→ Bacaan Tersedia
───

Menurut Mu’tazilah, pengetahuan ada dua macam, pengetahuan inderawi & pengetahuan rasional. Pengetahuan inderawi diperoleh dengan perantara pancaindera & pengetahuan rasional dicapai dengan akal. Mu’tazilah mengambil alih pendapat Aristoteles tentang sensasi (ihsas). Pancaindera hanya dipandang sebagai alat untuk memperoleh rasa bagi jiwa. Pancaindera tidak mengetahui sesuatu tetapi menerima bekas dari benda-benda inderawi. Bekas yang diterimanya tidak menjadi pengetahuan, kecuali dengan perantaraan akal.
Pengetahuan rasional diperoleh dengan jalan akal, yang oleh Abu Al-Hudzail dan sebagainya sebagai potensi untuk memperoleh pengetahuan. Fungsi akal ialah mentajrid (abstraksasi) kebenaran-kebenaran spiritual & hal-hal inderawi & mengetahui hubungan satu sama lain. Selain itu juga dapat memberikan petunjuk kepada manusia mengenai perbuatan-perbuatan yang harus dilakukan.

───

→ Data Terkumpul
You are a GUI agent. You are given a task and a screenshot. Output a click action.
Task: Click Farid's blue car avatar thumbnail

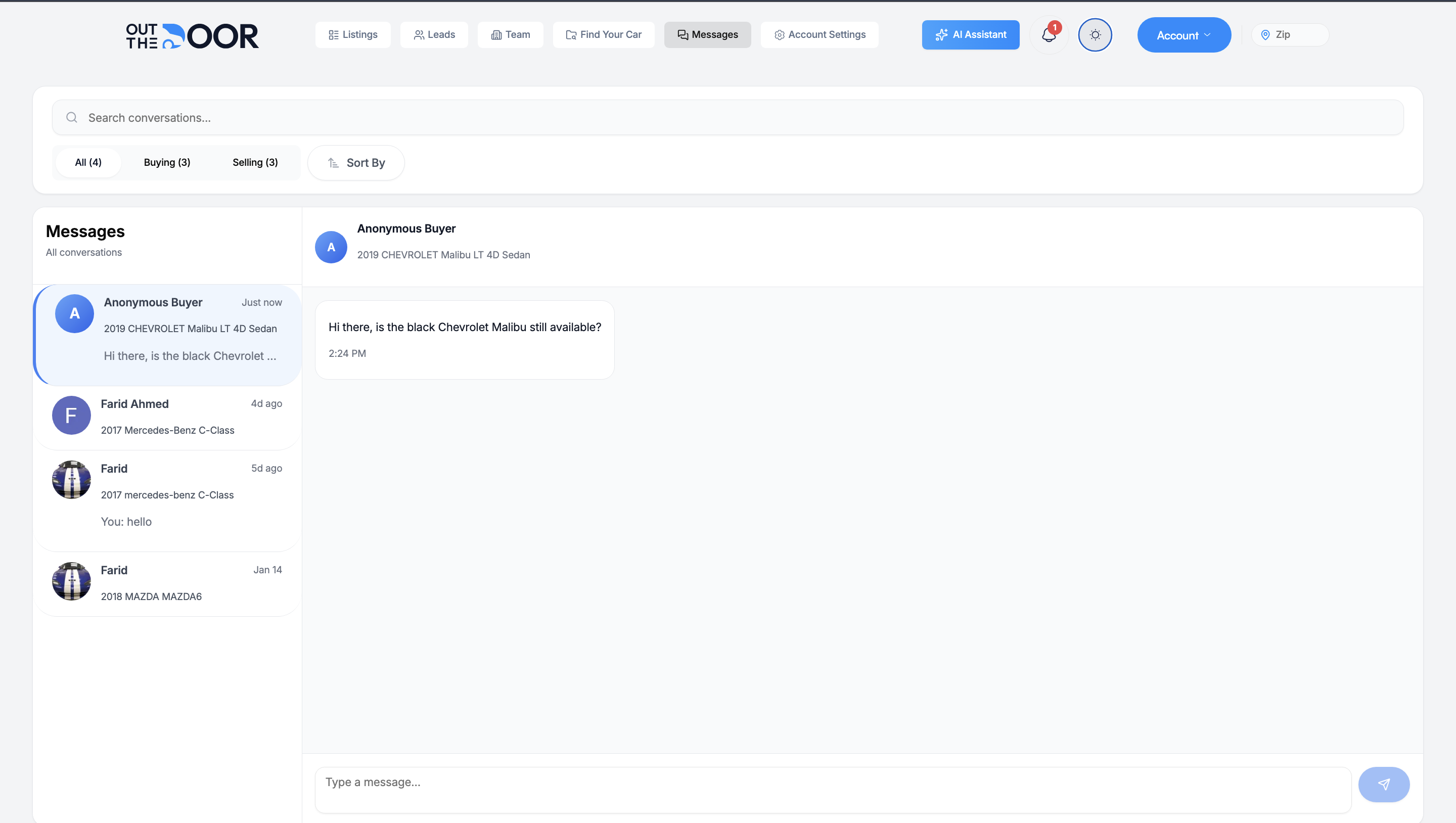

───

→ Kumpulan Tugas
a: Jawablah pertanyaan berikut berdasarkan teks tentang pengetahuan menurut Mu’tazilah.
(i) Dengan perantara apa pengetahuan inderawi diperoleh?
(ii) Pendapat siapa tentang sensasi (ihsas) yang diambil alih Mu’tazilah?
(iii) Siapa yang disebut memandang akal sebagai potensi untuk memperoleh pengetahuan?
b: Lanjutkan teks tentang pengetahuan menurut Mu’tazilah setelah kalimat terakhirnya.

→ Jawaban Tugas
a:
(i) Dengan perantara pancaindera.
(ii) Pendapat Aristoteles.
(iii) Abu Al-Hudzail dan sebagainya.

b:
Al-Kindi menyebutkan ada tiga macam pengetahuan manusia, yaitu: pengetahuan indrawi, pengetahuan yang diperoleh dengan jalan menggunakan akal yang disebut pengetahuan rasional dan pengetahuan yang diperoleh langsung dari Tuhan yang disebut isyragi atau iluminatif.

-    Pengetahuan Inderawi
Pengetahuan inderawi terjadi secara langsung ketika orang mengamati terhadap obyek-obyek material, kemudian dalam proses tanpa tengang waktu & tanpa berupaya berpindah ke imajinasi (musyawwirah), diterukan ketempat penampungannya yang disebut Hafizhah (                     ) pengetahuan yang diperoleh dengan jalan ini tidak tetap karena objek yang diamati pun tidak tetap, selalu dalam keadaan menjadi berubah setiap saat, bergerak, berlebih, berkurang kuantitasnya & berubah-ubah pula kualitasnya.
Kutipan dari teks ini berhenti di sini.